**Problem statement**
From the records below, find each line with the string "agent" and copy it.

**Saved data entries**
################

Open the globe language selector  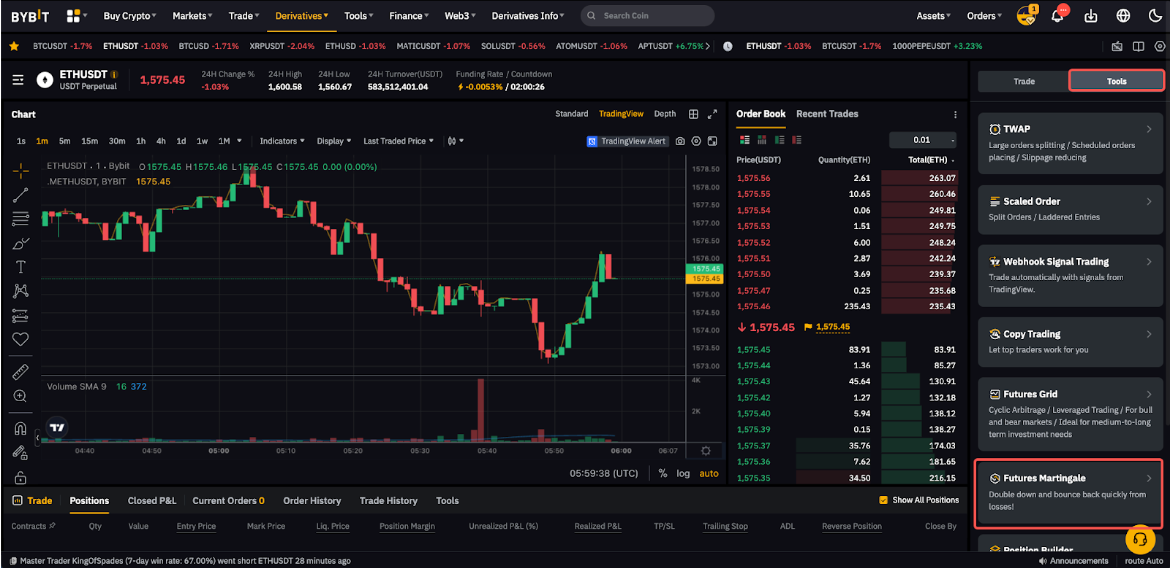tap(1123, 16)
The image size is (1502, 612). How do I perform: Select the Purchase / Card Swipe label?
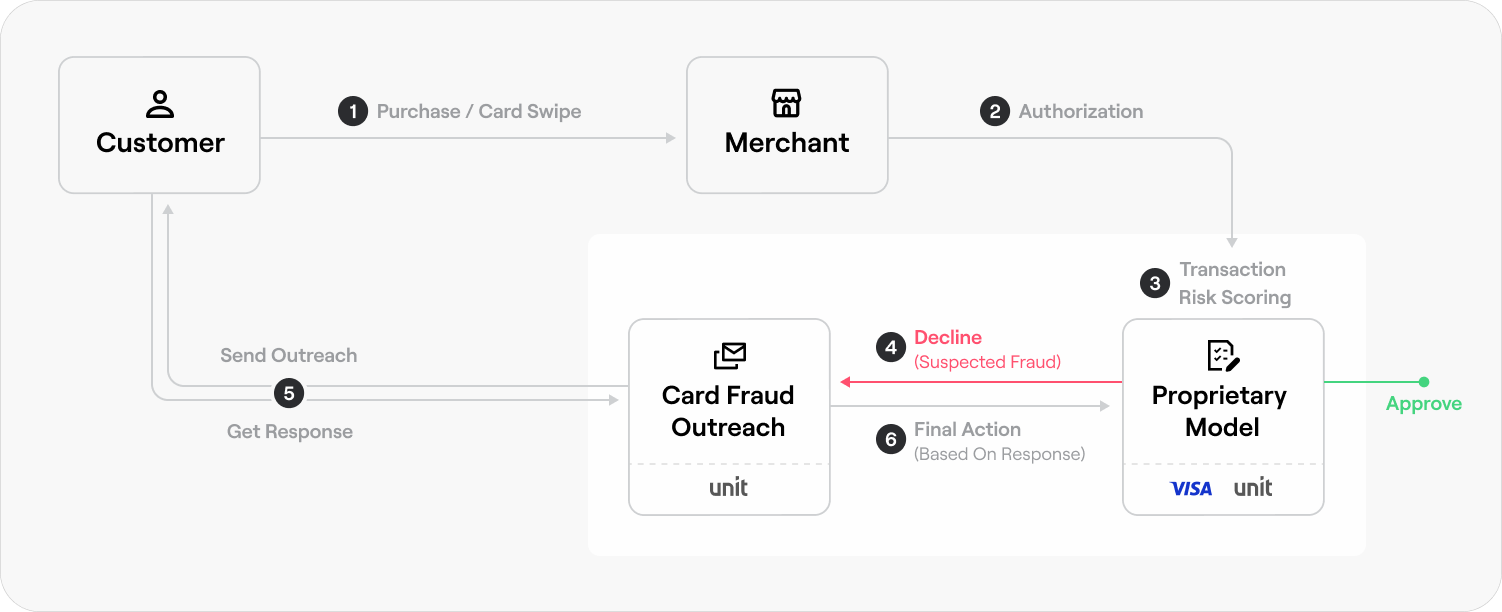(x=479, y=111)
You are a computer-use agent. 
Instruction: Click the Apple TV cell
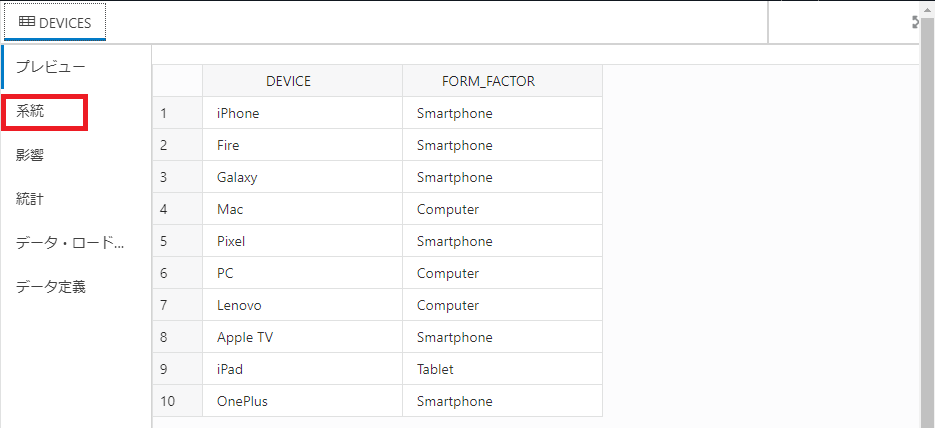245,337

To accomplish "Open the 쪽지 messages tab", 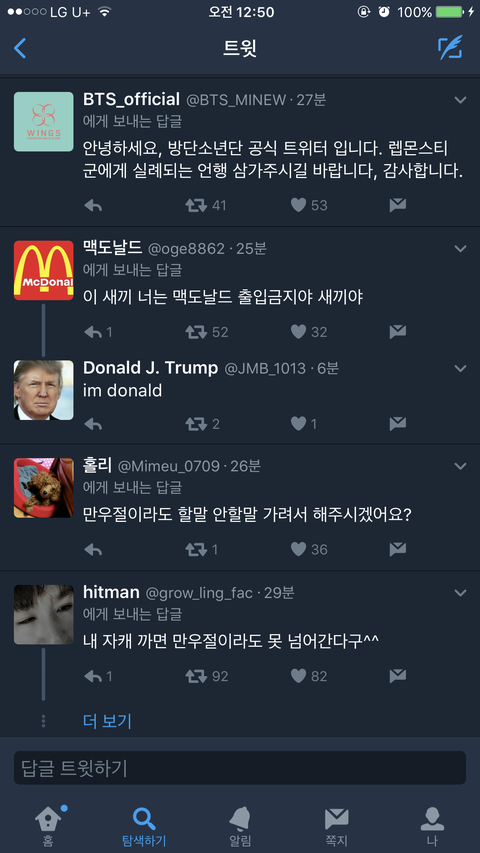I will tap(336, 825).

################

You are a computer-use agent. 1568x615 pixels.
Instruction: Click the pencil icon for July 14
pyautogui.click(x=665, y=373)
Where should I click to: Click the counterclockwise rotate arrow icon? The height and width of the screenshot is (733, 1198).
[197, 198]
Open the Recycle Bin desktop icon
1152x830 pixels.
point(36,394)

################

**Response to this task**
You are a computer-use agent. 
You are a computer-use agent. 1568x615 pixels.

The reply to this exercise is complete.